* Action item A *
Decide whether each statement below agrees with the John Hicks text. Answer yes or no and quote the deciding words of the text.
(i) Hicks missed the last six games of the 1971 season because of a knee injury.
(ii) Hicks first won a place on the Ohio State team as a starting guard.
(iii) Ohio State won the Big Ten Championship in each of Hicks' three years.
* Action item B *
Use the John Hicks text below to answer these questions:
(i) On what date did Hicks die?
(ii) What did the NCAA grant Hicks?
(iii) What record did Ohio State post during Hicks' three years?

John Charles Hicks Jr. (March 21, 1951 – October 29, 2016) was an American football guard in the National Football League (NFL).  He is best remembered for being the last lineman to be runner-up in the vote for the Heisman Trophy.

College career
In 1970, Hicks came onto the Buckeye scene and won the job as a starting tackle.  He missed the last 6 games of the 1971 season due to a knee injury, and was granted a medical redshirt by the NCAA. He rebounded to put together two spectacular seasons in 1972 and 1973.  During Hicks' three years, Ohio State posted a 28–3–1 record, and each year, Ohio State won the Big Ten Championship and went to the Rose Bowl, making Hicks the first person from OSU to play in three Rose Bowls.

* Data records *
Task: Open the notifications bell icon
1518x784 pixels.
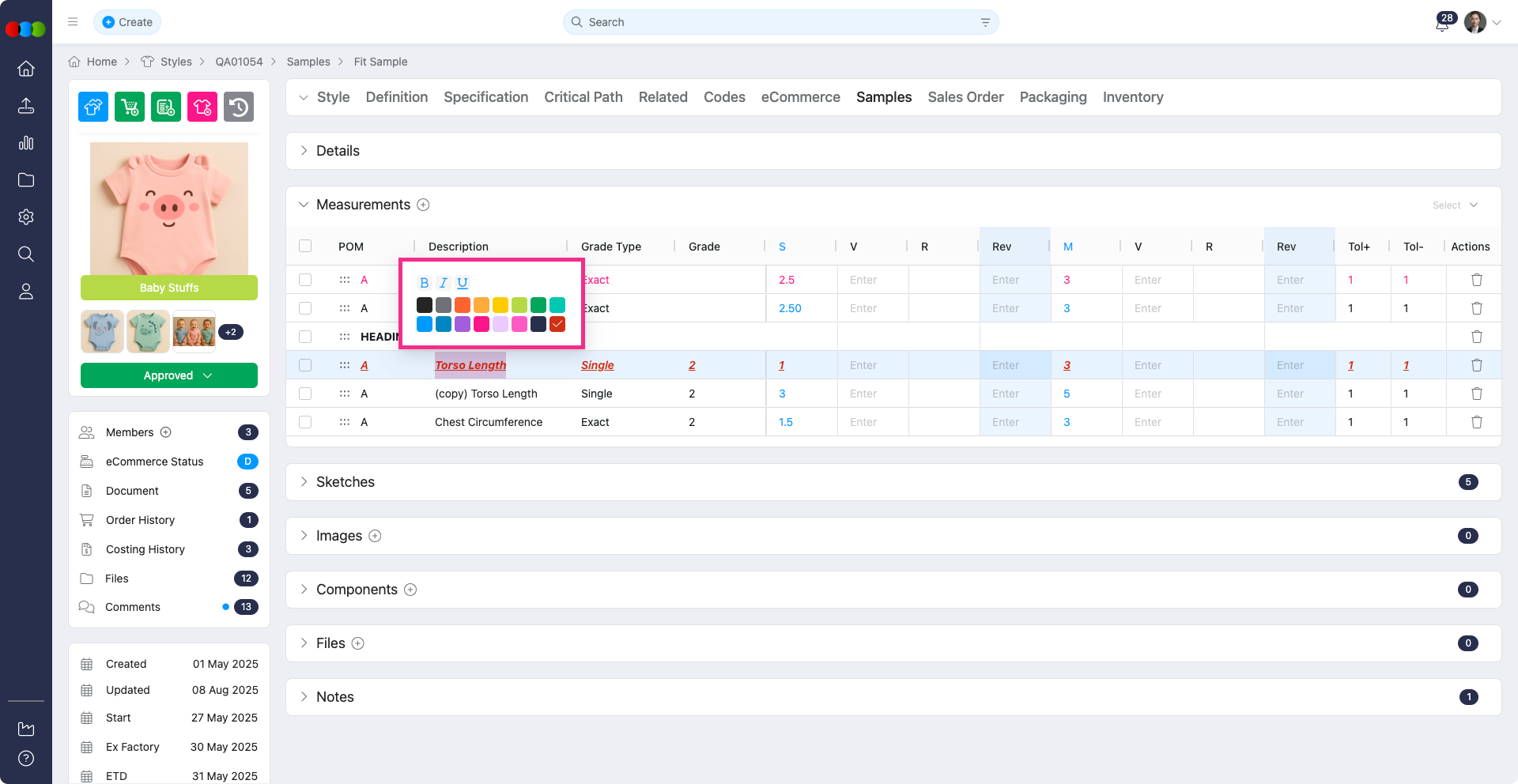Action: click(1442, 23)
==
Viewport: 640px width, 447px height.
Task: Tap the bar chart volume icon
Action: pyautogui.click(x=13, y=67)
--
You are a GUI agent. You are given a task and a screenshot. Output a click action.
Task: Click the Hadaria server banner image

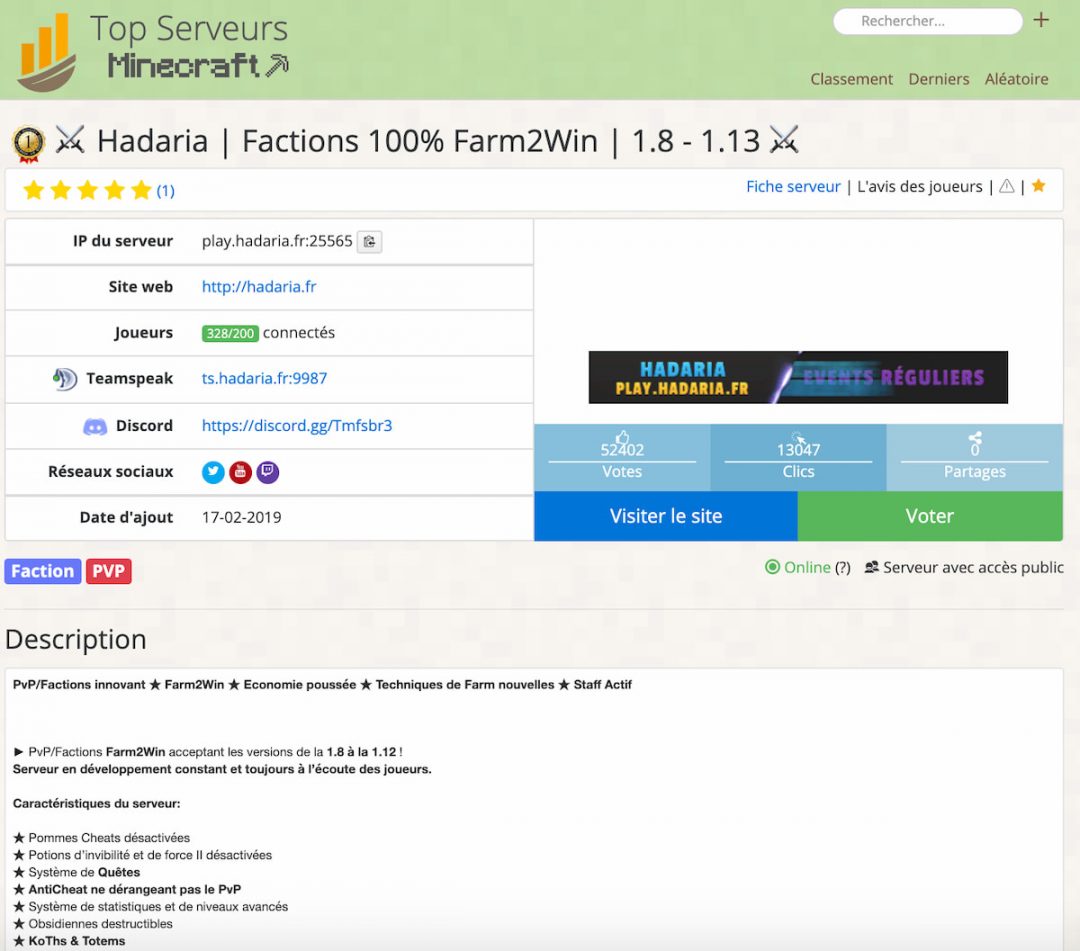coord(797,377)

* Written answer A *
(i) Yes: "He missed the last 6 games of the 1971 season due to a knee injury"
(ii) No: "won the job as a starting tackle"
(iii) Yes: "each year, Ohio State won the Big Ten Championship"

* Written answer B *
(i) October 29, 2016
(ii) A medical redshirt
(iii) 28–3–1